**TASK DESCRIPTION**. Return each entry exactly, so that nothing in the data differs from the original.

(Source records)
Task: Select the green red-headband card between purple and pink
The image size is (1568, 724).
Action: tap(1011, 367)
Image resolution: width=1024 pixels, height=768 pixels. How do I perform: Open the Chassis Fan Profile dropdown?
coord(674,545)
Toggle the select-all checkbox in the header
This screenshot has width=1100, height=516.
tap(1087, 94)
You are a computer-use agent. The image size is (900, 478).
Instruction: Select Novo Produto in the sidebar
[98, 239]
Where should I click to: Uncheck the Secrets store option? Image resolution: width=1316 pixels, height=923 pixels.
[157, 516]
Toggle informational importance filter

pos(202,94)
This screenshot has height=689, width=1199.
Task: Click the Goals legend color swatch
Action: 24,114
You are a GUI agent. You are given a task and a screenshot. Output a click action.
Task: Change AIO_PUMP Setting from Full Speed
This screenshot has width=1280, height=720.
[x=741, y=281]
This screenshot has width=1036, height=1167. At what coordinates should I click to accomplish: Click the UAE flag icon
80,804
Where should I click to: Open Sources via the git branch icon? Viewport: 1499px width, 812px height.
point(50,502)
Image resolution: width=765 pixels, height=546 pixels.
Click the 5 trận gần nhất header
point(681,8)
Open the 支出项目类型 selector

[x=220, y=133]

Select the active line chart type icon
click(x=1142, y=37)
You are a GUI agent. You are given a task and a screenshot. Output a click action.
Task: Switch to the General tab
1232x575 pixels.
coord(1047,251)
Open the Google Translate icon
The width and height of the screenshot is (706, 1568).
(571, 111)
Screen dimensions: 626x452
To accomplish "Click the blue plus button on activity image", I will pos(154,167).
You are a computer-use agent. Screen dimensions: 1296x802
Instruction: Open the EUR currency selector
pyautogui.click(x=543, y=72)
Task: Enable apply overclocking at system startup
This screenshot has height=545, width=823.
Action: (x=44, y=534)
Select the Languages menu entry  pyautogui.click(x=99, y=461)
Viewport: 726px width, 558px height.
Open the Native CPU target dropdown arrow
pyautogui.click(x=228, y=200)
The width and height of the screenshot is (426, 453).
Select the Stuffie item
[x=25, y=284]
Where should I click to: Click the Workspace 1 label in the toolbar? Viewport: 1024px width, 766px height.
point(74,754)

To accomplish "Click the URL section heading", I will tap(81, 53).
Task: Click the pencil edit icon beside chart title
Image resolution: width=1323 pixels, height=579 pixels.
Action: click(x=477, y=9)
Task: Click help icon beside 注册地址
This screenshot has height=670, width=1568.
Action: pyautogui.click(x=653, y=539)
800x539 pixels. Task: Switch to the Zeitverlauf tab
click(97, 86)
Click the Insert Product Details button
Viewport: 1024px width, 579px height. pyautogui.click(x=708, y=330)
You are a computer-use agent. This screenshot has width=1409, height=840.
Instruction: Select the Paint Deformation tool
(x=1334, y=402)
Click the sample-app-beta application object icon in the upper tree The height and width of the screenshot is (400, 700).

**RESULT**.
Task: Select the green red-headband card between purple and pink
The image size is (1568, 724).
Action: tap(1011, 367)
Image resolution: width=1024 pixels, height=768 pixels. How do I perform: Open the Chassis Fan Profile dropdown?
coord(674,545)
Toggle the select-all checkbox in the header
This screenshot has width=1100, height=516.
tap(1087, 94)
You are a computer-use agent. The image size is (900, 478).
Instruction: Select Novo Produto in the sidebar
[98, 239]
Where should I click to: Uncheck the Secrets store option? Image resolution: width=1316 pixels, height=923 pixels.
[157, 516]
Toggle informational importance filter

pos(202,94)
This screenshot has height=689, width=1199.
Task: Click the Goals legend color swatch
Action: 24,114
You are a GUI agent. You are given a task and a screenshot. Output a click action.
Task: Change AIO_PUMP Setting from Full Speed
This screenshot has width=1280, height=720.
[x=741, y=281]
This screenshot has width=1036, height=1167. At what coordinates should I click to accomplish: Click the UAE flag icon
80,804
Where should I click to: Open Sources via the git branch icon? Viewport: 1499px width, 812px height.
point(50,502)
Image resolution: width=765 pixels, height=546 pixels.
Click the 5 trận gần nhất header
point(681,8)
Open the 支出项目类型 selector

[x=220, y=133]

Select the active line chart type icon
click(x=1142, y=37)
You are a GUI agent. You are given a task and a screenshot. Output a click action.
Task: Switch to the General tab
1232x575 pixels.
coord(1047,251)
Open the Google Translate icon
The width and height of the screenshot is (706, 1568).
(571, 111)
Screen dimensions: 626x452
To accomplish "Click the blue plus button on activity image", I will pos(154,167).
You are a computer-use agent. Screen dimensions: 1296x802
Instruction: Open the EUR currency selector
pyautogui.click(x=543, y=72)
Task: Enable apply overclocking at system startup
This screenshot has height=545, width=823.
Action: (x=44, y=534)
Select the Languages menu entry  pyautogui.click(x=99, y=461)
Viewport: 726px width, 558px height.
Open the Native CPU target dropdown arrow
pyautogui.click(x=228, y=200)
The width and height of the screenshot is (426, 453).
Select the Stuffie item
[x=25, y=284]
Where should I click to: Click the Workspace 1 label in the toolbar? Viewport: 1024px width, 766px height.
point(74,754)

To accomplish "Click the URL section heading", I will tap(81, 53).
Task: Click the pencil edit icon beside chart title
Image resolution: width=1323 pixels, height=579 pixels.
Action: click(x=477, y=9)
Task: Click help icon beside 注册地址
This screenshot has height=670, width=1568.
Action: pyautogui.click(x=653, y=539)
800x539 pixels. Task: Switch to the Zeitverlauf tab
click(97, 86)
Click the Insert Product Details button
Viewport: 1024px width, 579px height. pyautogui.click(x=708, y=330)
You are a computer-use agent. This screenshot has width=1409, height=840.
Instruction: Select the Paint Deformation tool
(x=1334, y=402)
Click the sample-app-beta application object icon in the upper tree The height and width of the screenshot is (400, 700).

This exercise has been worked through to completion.